A 12-year-old girl with big dreams struggles to reconcile her towering ambition with the demands of just being a good person.
Charlie C. Cooper, a smart, strong-minded fashionista and computer whiz, needs to figure out how to win a starring role in a new television series about a girls’ gymnastics team while at the same time getting her on-again, off-again friend, Marta Urloff, a spot on the school team for the Junior Olympics. Recent television coverage has billed Charlie an “Ex-bully, Turned Selfless Do-gooder,” but real life is more complicated than that for Lennon’s initially unlikable protagonist. While it is true that Marta’s true talent and calling is gymnastics and the Junior Olympics serves her long-term interests best, she also has an opportunity to audition for the same television role as Charlie.

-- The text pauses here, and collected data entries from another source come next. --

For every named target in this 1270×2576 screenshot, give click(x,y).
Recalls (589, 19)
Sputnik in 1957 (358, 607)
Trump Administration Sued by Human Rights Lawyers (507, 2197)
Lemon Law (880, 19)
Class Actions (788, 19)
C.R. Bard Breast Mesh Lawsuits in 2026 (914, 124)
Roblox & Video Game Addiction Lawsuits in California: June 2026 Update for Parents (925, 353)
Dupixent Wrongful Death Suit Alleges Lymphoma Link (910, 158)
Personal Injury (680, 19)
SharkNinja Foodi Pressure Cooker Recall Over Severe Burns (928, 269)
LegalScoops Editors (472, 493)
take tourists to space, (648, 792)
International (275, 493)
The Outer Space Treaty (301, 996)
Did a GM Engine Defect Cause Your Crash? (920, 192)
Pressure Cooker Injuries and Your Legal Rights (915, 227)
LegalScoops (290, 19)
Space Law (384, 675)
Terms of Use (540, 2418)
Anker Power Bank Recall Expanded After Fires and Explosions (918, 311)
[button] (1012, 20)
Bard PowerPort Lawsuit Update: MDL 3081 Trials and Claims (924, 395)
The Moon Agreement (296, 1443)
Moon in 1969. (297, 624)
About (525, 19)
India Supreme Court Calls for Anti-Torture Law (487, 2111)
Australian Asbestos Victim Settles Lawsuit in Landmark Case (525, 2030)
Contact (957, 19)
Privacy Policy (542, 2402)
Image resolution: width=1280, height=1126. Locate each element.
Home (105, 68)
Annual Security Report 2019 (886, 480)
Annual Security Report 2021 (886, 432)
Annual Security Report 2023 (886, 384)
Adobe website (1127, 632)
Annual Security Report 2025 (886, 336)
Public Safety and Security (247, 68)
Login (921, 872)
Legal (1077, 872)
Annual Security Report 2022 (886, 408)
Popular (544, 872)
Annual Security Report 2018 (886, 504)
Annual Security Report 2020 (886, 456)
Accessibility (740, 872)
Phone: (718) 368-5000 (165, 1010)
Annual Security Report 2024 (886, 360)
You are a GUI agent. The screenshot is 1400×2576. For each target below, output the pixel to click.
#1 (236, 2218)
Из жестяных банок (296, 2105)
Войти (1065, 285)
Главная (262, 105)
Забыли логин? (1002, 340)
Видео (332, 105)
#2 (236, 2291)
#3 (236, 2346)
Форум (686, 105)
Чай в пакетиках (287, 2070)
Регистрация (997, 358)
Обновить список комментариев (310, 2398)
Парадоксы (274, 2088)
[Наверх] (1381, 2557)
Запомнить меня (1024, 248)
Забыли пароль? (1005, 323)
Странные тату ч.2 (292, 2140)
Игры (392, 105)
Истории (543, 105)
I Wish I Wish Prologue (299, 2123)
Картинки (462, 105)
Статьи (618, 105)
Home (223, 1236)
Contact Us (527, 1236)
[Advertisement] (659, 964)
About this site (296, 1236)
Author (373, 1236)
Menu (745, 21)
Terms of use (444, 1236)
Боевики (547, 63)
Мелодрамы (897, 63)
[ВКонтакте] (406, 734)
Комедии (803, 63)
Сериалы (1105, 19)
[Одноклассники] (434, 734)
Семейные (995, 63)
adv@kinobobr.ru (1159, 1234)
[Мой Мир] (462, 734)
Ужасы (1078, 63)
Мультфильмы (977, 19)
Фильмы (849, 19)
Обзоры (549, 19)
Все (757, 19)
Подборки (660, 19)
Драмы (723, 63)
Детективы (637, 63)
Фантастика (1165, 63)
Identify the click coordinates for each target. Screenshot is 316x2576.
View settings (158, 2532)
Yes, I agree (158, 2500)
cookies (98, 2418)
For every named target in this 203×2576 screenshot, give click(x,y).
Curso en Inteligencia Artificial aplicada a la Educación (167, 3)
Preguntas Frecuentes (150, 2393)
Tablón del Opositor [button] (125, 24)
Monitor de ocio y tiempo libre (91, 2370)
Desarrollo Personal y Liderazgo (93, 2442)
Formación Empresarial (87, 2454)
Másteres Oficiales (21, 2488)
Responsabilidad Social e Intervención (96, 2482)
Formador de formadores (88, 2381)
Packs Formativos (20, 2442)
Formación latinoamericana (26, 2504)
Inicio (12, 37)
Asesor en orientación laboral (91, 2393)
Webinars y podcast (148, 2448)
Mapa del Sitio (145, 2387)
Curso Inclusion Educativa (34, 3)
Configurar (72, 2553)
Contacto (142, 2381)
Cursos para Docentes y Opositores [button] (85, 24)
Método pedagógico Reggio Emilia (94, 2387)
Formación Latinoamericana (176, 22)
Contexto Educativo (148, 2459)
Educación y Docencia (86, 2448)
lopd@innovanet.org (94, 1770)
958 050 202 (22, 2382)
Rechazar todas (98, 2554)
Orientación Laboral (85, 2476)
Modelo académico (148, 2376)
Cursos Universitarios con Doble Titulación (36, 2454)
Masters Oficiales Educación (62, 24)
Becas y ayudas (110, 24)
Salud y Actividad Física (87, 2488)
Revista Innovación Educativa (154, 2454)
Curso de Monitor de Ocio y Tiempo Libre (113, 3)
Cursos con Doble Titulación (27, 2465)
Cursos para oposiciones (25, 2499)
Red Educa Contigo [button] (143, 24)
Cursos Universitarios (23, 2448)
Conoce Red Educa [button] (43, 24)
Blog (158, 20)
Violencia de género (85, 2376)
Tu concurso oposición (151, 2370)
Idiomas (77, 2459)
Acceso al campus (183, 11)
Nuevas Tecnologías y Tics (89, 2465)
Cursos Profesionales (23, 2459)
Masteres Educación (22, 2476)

To prevent this from happening, Charlie, in an unconvincing scene, lies. Charlie’s falsehood is discovered, poisoning her popularity, disappointing her family and turning off the boy of her dreams. How Charlie takes her lumps and works to make everything right is the crux of this amusing tale, which gains momentum and readers’ sympathies as the story progresses.
Lennon’s over-the-top tale and larger-than-life characters and situations aren’t exactly credible, but readers who like their characters big and brash will suspend their disbelief and enjoy.